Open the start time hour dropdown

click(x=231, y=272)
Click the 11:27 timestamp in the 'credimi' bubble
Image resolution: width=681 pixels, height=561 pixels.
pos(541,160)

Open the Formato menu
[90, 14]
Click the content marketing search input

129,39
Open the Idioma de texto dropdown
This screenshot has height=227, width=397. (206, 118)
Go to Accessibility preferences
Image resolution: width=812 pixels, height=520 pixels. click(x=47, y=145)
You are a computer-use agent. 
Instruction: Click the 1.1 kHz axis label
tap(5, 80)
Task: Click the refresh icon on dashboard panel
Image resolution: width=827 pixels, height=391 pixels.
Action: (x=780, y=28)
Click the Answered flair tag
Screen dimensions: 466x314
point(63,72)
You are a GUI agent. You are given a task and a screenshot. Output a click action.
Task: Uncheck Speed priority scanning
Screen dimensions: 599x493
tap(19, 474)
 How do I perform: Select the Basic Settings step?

--

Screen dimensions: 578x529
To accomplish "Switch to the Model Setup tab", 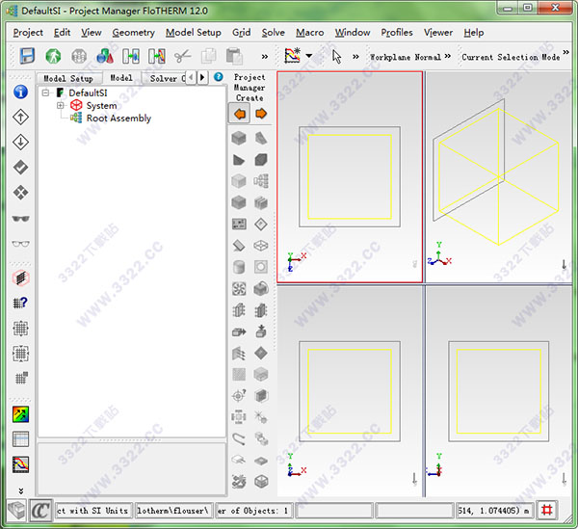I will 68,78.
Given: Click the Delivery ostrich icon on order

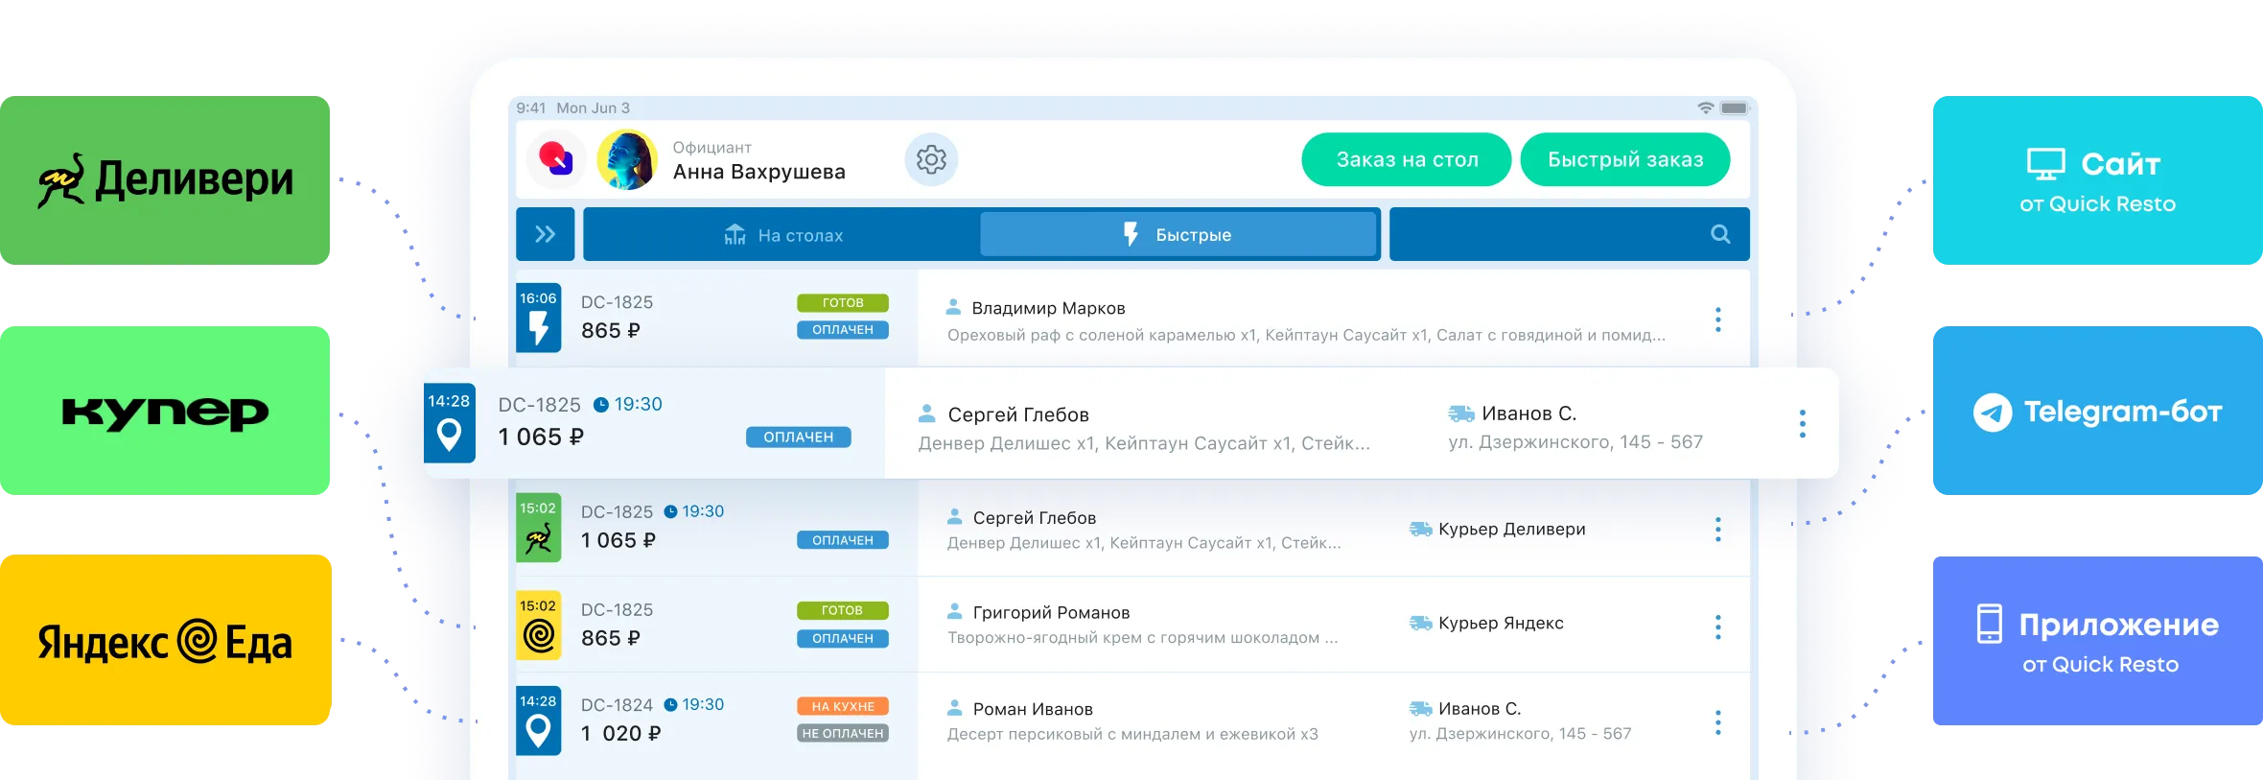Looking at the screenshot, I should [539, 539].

■ **Required action**:
Write down, word for word, the lines above from the one containing "Image resolution: width=827" through the one containing "How do I perform: Select", both ends included.

■ **Written solution**:
Image resolution: width=827 pixels, height=391 pixels.
Action: (x=780, y=28)
Click the Answered flair tag
Screen dimensions: 466x314
point(63,72)
You are a GUI agent. You are given a task and a screenshot. Output a click action.
Task: Uncheck Speed priority scanning
Screen dimensions: 599x493
tap(19, 474)
 How do I perform: Select the Basic Settings step?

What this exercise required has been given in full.